TensorFlow 数据集集成

TensorFlow Datasets 是一组可供 TensorFlow 或其他 Python 机器学习框架（如 Jax）直接使用的数据集集合。所有数据集都以 tf.data.Datasets 形式提供，支持便捷高效的输入流水线。入门请参阅指南和数据集列表。

本笔记本演示如何将 TensorFlow Datasets 加载为下游使用的 Document 格式。

安装

您需要安装 tensorflow 和 tensorflow-datasets Python 包。

pip install -qU  tensorflow

pip install -qU  tensorflow-datasets

示例

以 mlqa/en 数据集为例。

MLQA（多语言问答数据集）是一个用于评估多语言问答性能的基准数据集。包含 7 种语言：阿拉伯语、德语、西班牙语、英语、印地语、越南语、中文。

主页：github.com/facebookresearch/MLQA

源码：tfds.datasets.mlqa.Builder

下载大小：72.21 MiB

# `mlqa/en` 数据集的特征结构：

FeaturesDict(
    {
        "answers": Sequence(
            {
                "answer_start": int32,
                "text": Text(shape=(), dtype=string),
            }
        ),
        "context": Text(shape=(), dtype=string),
        "id": string,
        "question": Text(shape=(), dtype=string),
        "title": Text(shape=(), dtype=string),
    }
)

任务说明 a => 在讲 TensorFlow 数据集的这篇文本里，mlqa/en 数据集的下载大小是多少？
上面的文本和下面的记录出处不同，两者没有关系。

输入记录 =>
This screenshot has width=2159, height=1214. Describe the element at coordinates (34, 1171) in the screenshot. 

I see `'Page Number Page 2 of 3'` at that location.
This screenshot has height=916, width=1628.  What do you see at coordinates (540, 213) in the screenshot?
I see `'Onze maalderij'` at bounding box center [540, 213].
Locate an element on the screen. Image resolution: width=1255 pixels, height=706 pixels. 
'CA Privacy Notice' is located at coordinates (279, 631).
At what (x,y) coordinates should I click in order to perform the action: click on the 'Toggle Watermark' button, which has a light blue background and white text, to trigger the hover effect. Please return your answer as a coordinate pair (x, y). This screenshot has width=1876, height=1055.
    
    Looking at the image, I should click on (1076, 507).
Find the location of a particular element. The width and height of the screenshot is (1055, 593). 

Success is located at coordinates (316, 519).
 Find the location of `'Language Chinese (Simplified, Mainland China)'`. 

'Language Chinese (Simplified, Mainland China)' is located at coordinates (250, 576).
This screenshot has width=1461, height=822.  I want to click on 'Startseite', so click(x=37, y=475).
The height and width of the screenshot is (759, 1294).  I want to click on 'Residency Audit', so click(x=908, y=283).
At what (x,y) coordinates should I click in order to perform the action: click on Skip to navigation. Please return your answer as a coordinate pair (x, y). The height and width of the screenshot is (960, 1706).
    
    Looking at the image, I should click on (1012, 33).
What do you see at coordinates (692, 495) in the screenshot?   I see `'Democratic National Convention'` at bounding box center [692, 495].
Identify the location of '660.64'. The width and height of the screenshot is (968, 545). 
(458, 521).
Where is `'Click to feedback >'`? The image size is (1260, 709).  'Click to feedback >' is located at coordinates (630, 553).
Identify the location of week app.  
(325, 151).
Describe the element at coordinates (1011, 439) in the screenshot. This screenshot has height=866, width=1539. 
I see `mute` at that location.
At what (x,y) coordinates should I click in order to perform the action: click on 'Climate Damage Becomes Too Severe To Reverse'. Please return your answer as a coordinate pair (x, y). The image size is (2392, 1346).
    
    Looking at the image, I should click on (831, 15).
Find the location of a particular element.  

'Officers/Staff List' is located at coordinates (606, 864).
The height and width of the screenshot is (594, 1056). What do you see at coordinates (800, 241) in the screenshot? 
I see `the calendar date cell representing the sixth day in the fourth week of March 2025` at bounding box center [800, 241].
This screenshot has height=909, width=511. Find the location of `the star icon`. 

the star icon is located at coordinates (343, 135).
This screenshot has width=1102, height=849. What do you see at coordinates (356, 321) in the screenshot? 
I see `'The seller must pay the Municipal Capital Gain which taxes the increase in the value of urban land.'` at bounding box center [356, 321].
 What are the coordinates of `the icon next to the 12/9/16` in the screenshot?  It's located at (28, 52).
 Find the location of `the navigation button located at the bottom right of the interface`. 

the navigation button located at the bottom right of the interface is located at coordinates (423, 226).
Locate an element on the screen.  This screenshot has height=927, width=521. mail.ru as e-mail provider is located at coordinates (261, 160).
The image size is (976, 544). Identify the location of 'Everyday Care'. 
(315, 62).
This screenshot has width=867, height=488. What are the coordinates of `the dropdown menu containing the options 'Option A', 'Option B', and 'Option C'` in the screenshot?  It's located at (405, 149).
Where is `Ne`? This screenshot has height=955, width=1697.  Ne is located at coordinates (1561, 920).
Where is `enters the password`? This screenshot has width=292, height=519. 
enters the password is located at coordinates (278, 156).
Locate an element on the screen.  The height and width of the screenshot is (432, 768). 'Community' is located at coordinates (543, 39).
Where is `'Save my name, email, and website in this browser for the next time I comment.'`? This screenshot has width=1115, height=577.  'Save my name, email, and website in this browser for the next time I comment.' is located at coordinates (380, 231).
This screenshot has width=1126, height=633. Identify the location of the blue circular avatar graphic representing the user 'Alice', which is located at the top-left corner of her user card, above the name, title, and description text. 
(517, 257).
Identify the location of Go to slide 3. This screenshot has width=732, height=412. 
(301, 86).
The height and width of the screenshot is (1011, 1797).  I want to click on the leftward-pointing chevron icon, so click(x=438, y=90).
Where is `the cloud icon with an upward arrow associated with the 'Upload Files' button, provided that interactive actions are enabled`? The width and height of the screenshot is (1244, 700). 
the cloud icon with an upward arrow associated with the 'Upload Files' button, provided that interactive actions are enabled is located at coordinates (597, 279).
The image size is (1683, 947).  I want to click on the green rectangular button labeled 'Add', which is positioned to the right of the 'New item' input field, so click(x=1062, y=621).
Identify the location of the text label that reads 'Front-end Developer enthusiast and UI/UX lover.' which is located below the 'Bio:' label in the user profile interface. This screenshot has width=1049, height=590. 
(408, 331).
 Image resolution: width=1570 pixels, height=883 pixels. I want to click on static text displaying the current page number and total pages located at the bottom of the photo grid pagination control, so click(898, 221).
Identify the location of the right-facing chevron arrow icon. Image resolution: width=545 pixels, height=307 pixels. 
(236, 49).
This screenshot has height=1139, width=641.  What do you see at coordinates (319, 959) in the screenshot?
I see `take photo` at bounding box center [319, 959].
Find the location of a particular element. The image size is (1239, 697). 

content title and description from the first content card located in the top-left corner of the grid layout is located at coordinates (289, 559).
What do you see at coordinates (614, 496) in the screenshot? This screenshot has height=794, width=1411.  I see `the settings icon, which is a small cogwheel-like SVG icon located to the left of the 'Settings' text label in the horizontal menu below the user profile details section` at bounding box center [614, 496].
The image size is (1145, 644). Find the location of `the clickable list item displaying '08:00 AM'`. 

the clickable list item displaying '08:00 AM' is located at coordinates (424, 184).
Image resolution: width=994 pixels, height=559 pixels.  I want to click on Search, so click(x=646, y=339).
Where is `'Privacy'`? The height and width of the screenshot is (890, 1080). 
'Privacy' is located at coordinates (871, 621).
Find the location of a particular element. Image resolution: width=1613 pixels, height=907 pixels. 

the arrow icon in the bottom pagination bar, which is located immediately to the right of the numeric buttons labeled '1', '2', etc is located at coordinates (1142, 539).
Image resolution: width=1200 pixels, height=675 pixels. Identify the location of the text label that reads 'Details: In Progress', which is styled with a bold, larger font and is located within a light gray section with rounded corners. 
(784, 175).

任务说明 b => 把记录里从包含“coordinates (543, 39).”的那一行到包含“The image size is (1683, 947).”的那一行（首尾两行都算）改写成一个 JSON 字符串列表，每行对应一个字符串，空行不要。

参考答案 a => 72.21 MiB。

参考答案 b =>
[
  "Locate an element on the screen.  The height and width of the screenshot is (432, 768). 'Community' is located at coordinates (543, 39).",
  "Where is `'Save my name, email, and website in this browser for the next time I comment.'`? This screenshot has width=1115, height=577.  'Save my name, email, and website in this browser for the next time I comment.' is located at coordinates (380, 231).",
  "This screenshot has width=1126, height=633. Identify the location of the blue circular avatar graphic representing the user 'Alice', which is located at the top-left corner of her user card, above the name, title, and description text. ",
  "(517, 257).",
  "Identify the location of Go to slide 3. This screenshot has width=732, height=412. ",
  "(301, 86).",
  "The height and width of the screenshot is (1011, 1797).  I want to click on the leftward-pointing chevron icon, so click(x=438, y=90).",
  "Where is `the cloud icon with an upward arrow associated with the 'Upload Files' button, provided that interactive actions are enabled`? The width and height of the screenshot is (1244, 700). ",
  "the cloud icon with an upward arrow associated with the 'Upload Files' button, provided that interactive actions are enabled is located at coordinates (597, 279).",
  "The image size is (1683, 947).  I want to click on the green rectangular button labeled 'Add', which is positioned to the right of the 'New item' input field, so click(x=1062, y=621)."
]